The deal could allow students to begin college at the inexpensive two-year school and bolster the admissions at Georgia Gwinnett College, the Lawrenceville campus that once served as classrooms for GPC.
"Georgia Gwinnett College is delighted to partner with GPC as we serve Gwinnett County and the northeast Atlanta metropolitan region by offering targeted baccalaureate degrees," said Georgia Gwinnett's President Daniel Kaufman. "With this agreement, we look forward to serving even more students in this growing and diverse region."
Perimeter graduates have been a part of the student body at the new four-year college, since it opened to rising juniors in 2006. About 30 percent of the transfer students who joined Georgia Gwinnett this semester were from Georgia Perimeter, said Demetrios Lambros, assistant director of public affairs.
Officials hope students will continue to follow that path.
"It's a win-win situation for both colleges and students," said Georgia Perimeter President Anthony Tricoli. "We get to send our graduates to a fine institution that is close to home, and Georgia Gwinnett gets students who have been taught by award-winning
faculty in small classes and are equipped for success as they continue their education."
Georgia Perimeter has transfer admission guarantee agreements with 20 other colleges across the state, including the University of Georgia, Georgia Tech and Georgia State University.

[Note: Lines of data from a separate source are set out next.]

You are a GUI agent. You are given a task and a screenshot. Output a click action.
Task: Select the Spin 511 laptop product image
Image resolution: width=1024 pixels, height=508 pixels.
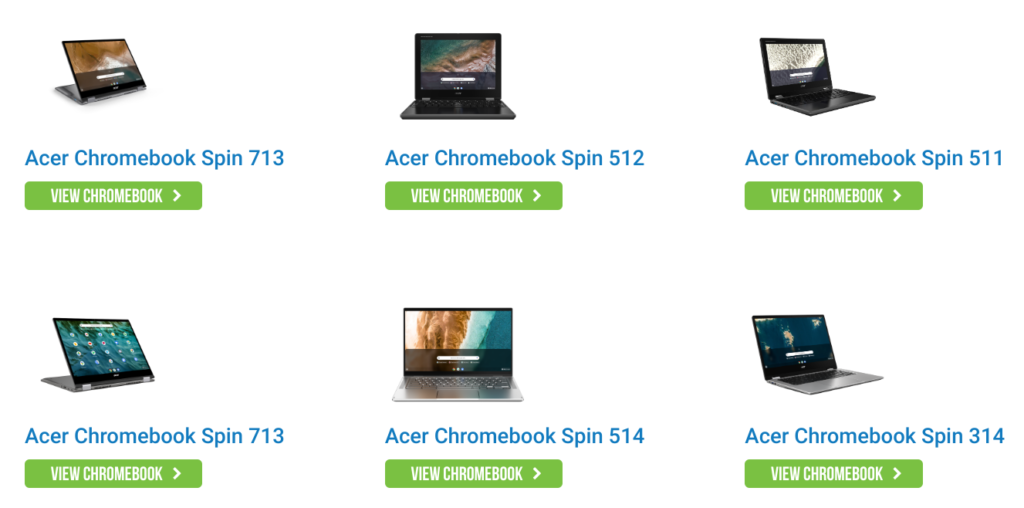coord(816,76)
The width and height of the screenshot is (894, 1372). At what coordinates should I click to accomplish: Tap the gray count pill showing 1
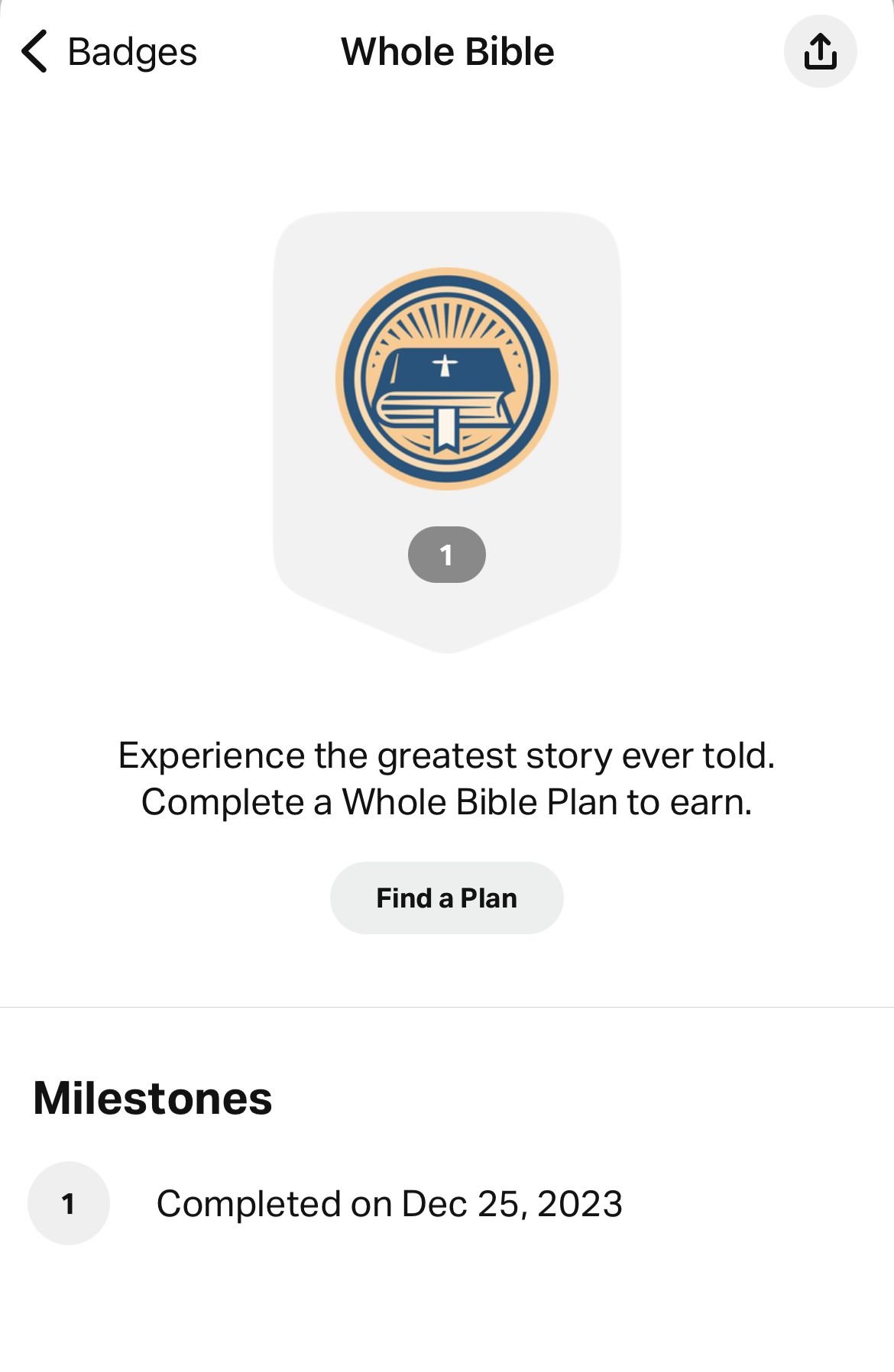(x=447, y=555)
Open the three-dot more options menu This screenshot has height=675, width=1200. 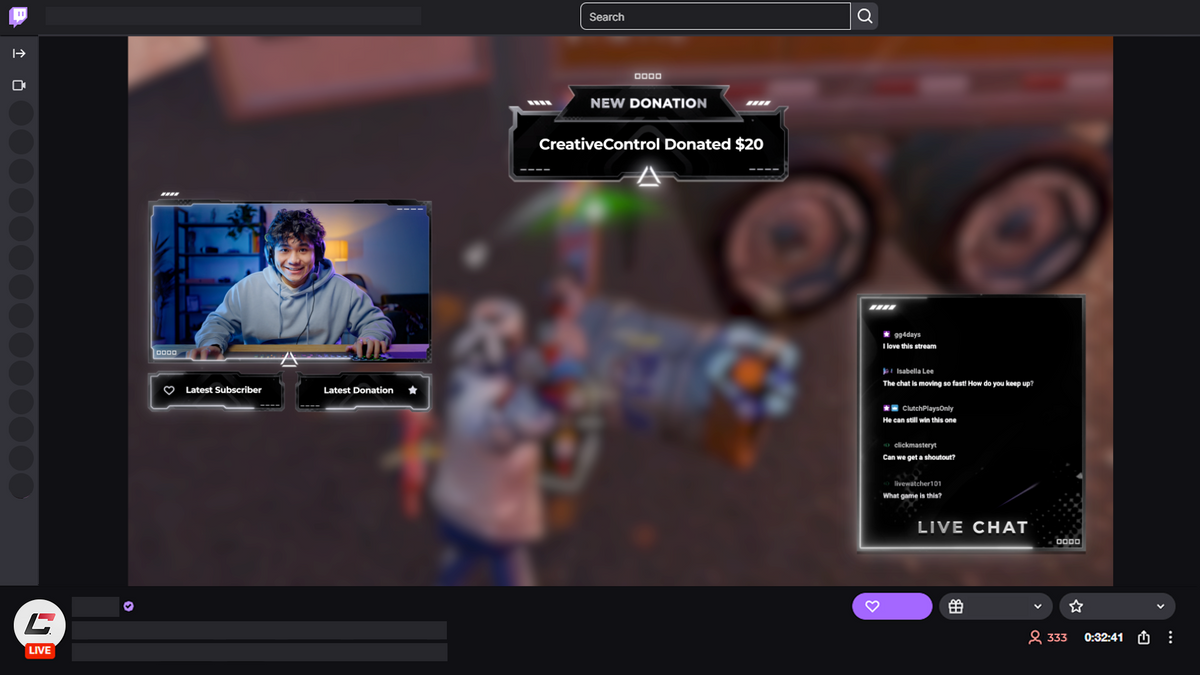(x=1170, y=637)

The requirements for each institution differ, guaranteeing general admission but not necessarily admission to a specific major.
The Georgia Gwinnett transfer requirements include graduation from GPC with an associate degree, at least a 2.0 grade point-average and at least 60 transferable credits, the last 30 of which must be earned at GPC.

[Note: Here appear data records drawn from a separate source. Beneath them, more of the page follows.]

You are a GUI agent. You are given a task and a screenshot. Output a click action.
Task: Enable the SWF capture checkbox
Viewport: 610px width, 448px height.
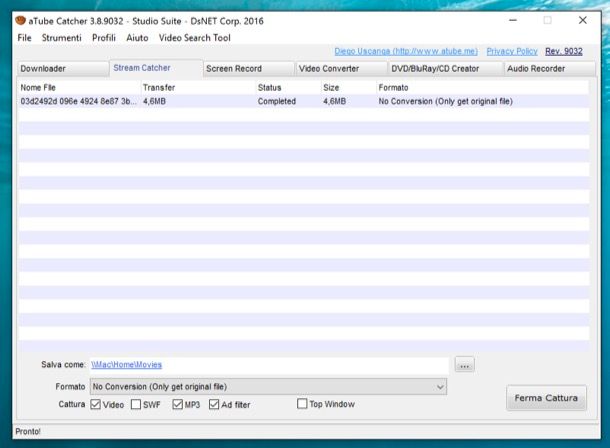click(x=136, y=405)
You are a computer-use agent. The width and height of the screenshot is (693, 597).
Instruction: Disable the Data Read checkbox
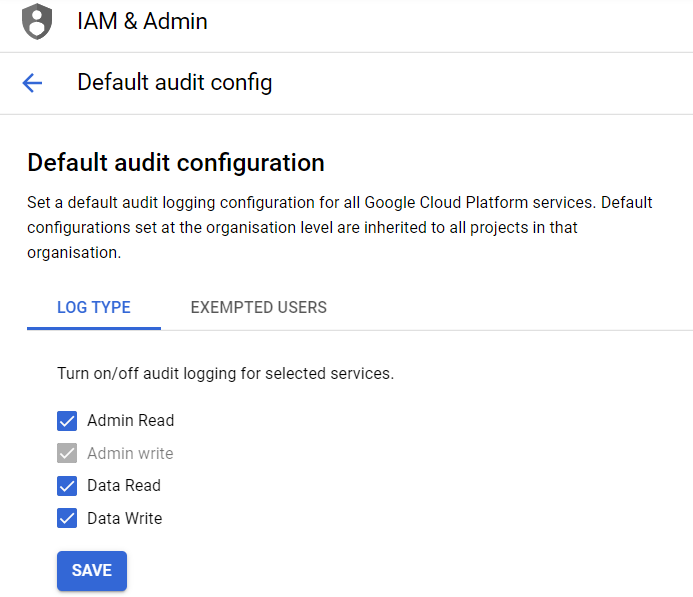pyautogui.click(x=67, y=486)
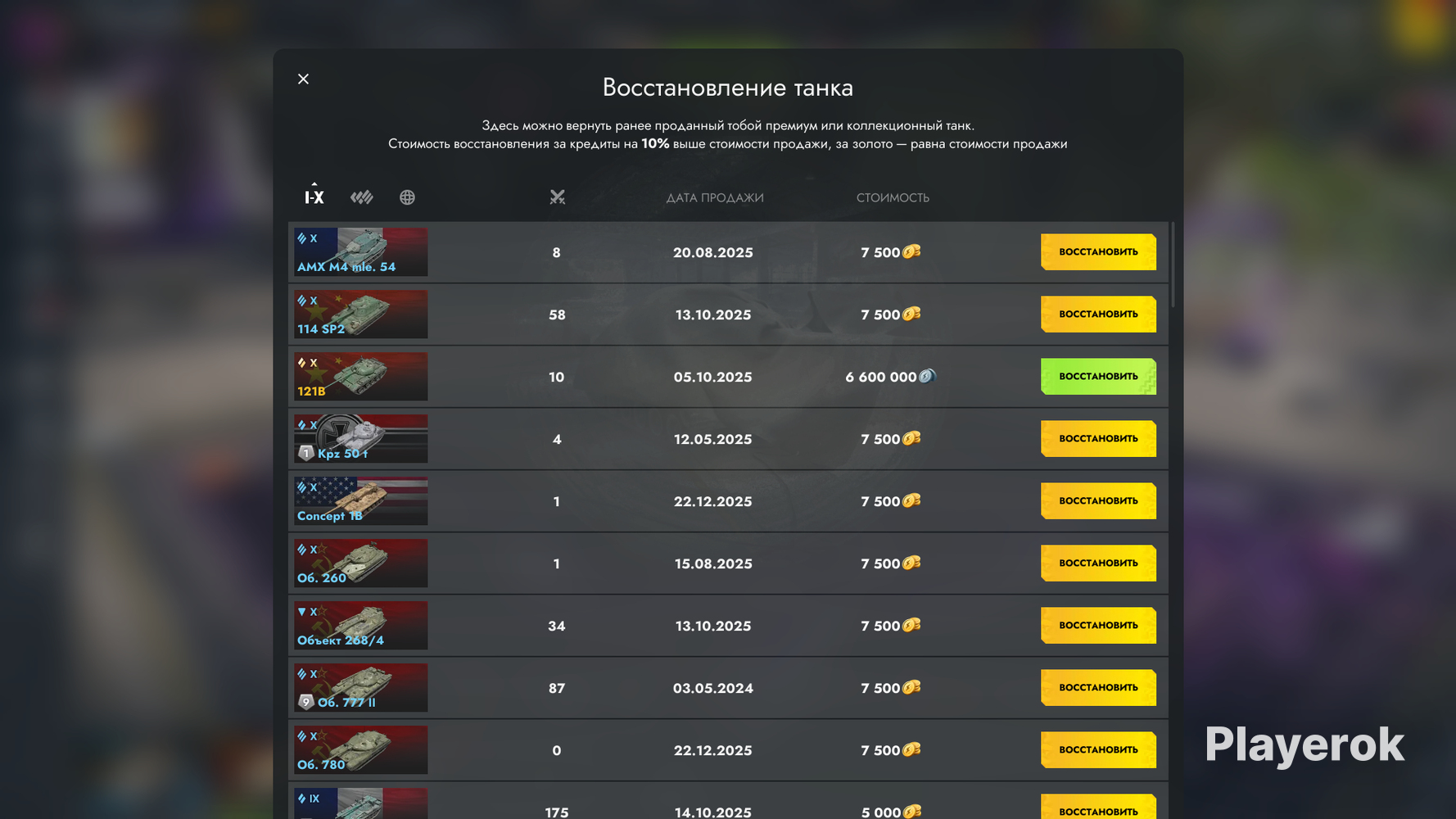
Task: Click the credits icon beside 6 600 000
Action: [927, 376]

"In this economy, many Georgians may be unable to attend a four-year institution, and consequently will lack the education and skills needed to survive in these times," Tricoli said. "As educators and leaders, we have to come up with new solutions such as TAGs, which allow for a seamless and streamlined transfer. Students can complete their education in a timely manner and save money by taking all their core courses at GPC."
Officials expect to have 3,000 students enrolled at Georgia Gwinnett next August, with the student population growing to 8,000 in 2010, Lambros said.